▶ _Material for this exercise_
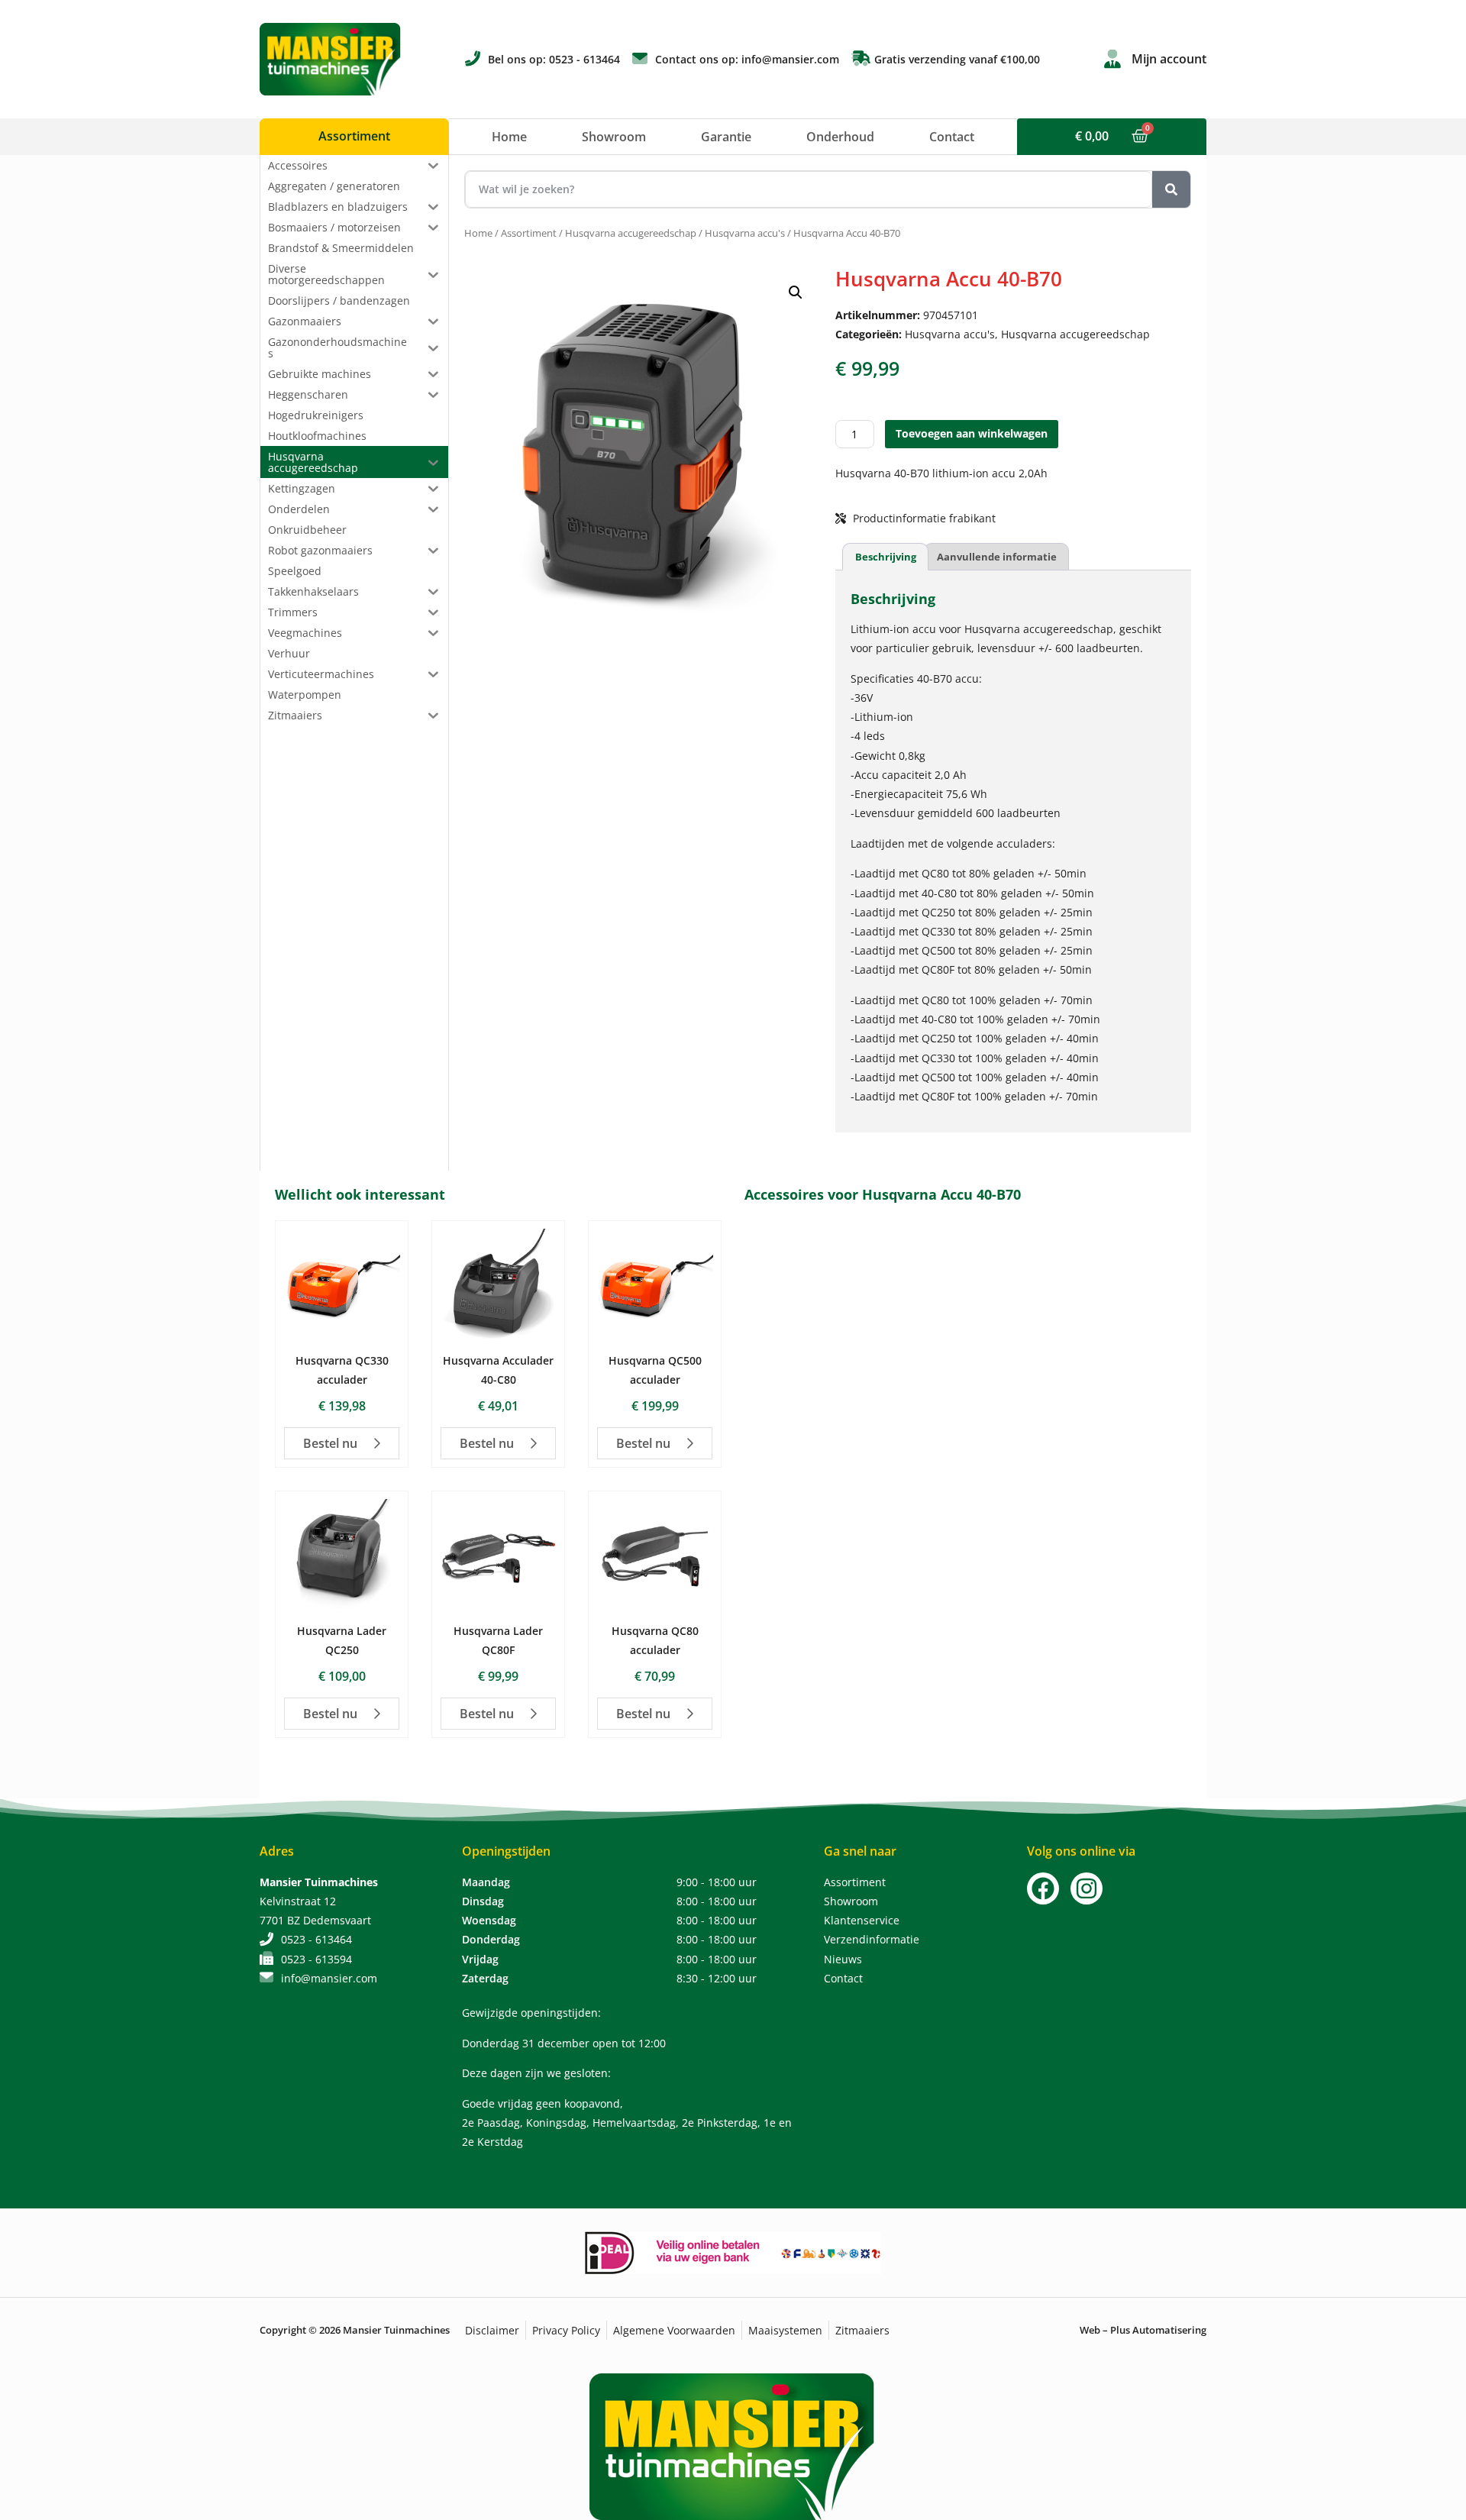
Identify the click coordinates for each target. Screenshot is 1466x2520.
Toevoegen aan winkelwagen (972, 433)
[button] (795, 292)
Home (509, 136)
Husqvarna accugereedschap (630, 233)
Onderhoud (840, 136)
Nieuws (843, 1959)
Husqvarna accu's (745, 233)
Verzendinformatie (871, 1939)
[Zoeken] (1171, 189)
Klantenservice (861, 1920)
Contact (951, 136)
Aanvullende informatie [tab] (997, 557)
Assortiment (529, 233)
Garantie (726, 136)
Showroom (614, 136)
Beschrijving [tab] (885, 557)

▶ _Assigned task_
Write out every line of the entries above exactly, and omit their pictures.

▶ _Task output_
Identify the click coordinates for each target. Screenshot is 1466x2520.
Toevoegen aan winkelwagen (972, 433)
[button] (795, 292)
Home (509, 136)
Husqvarna accugereedschap (630, 233)
Onderhoud (840, 136)
Nieuws (843, 1959)
Husqvarna accu's (745, 233)
Verzendinformatie (871, 1939)
[Zoeken] (1171, 189)
Klantenservice (861, 1920)
Contact (951, 136)
Aanvullende informatie [tab] (997, 557)
Assortiment (529, 233)
Garantie (726, 136)
Showroom (614, 136)
Beschrijving [tab] (885, 557)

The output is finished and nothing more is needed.